For each line in the data that includes "agent", make a copy.

*AVAILABLE RECORDS*.
┌──
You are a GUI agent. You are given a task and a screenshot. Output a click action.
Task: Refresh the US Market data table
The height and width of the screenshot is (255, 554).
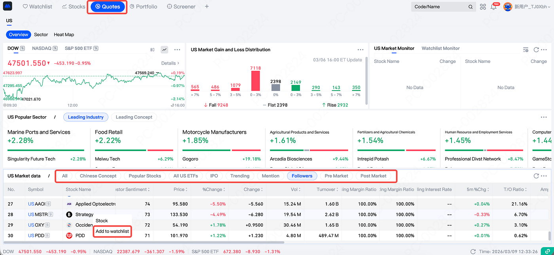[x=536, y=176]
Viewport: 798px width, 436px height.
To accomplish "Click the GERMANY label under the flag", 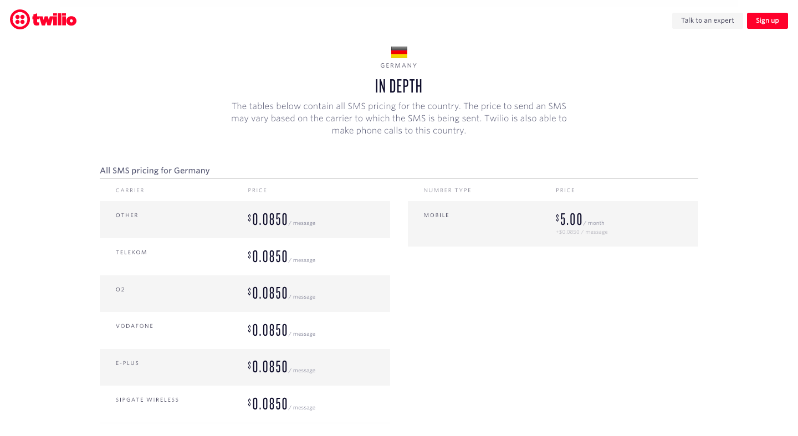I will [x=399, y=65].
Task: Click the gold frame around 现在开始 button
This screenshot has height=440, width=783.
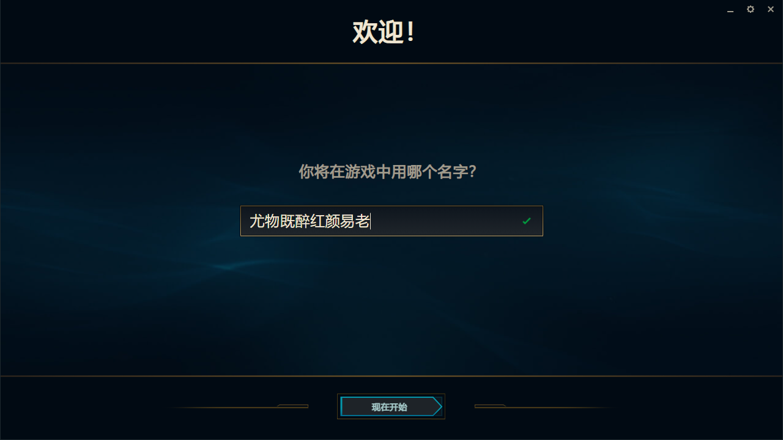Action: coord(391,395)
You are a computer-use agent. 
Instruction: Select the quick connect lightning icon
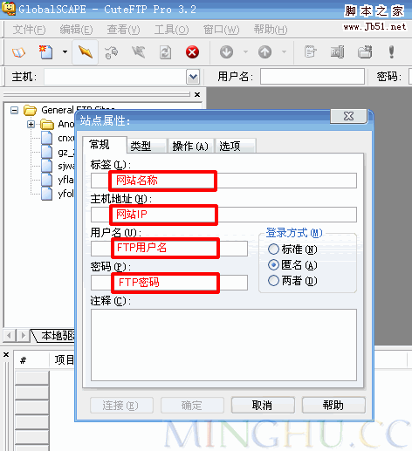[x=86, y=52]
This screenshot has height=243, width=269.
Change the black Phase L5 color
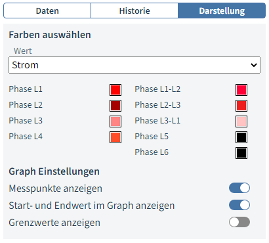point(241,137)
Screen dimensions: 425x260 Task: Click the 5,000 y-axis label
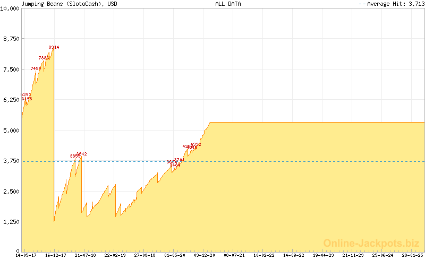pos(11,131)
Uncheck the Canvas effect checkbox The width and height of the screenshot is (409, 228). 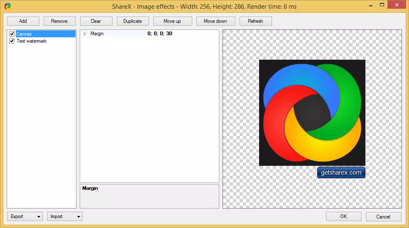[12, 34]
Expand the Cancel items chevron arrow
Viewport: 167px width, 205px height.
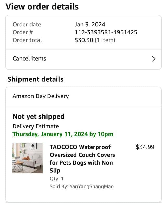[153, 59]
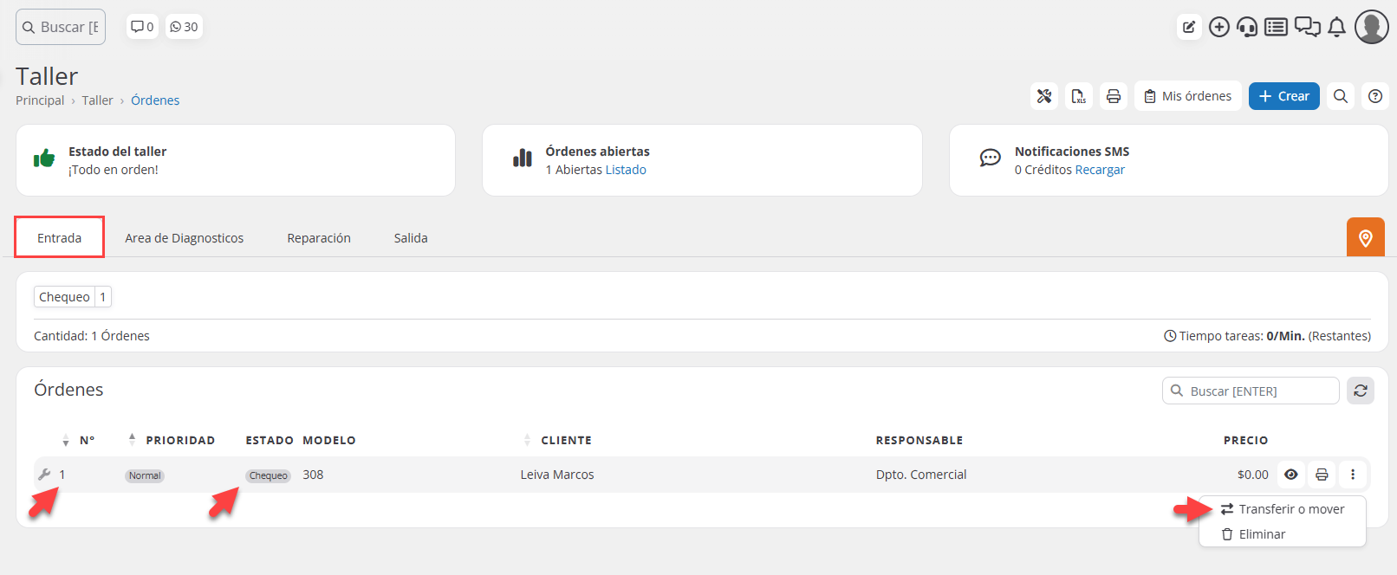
└──
*ANSWER FOR THE TASK*.
You are a GUI agent. You are given a task and a screenshot. Output a click action.
You are a computer-use agent. 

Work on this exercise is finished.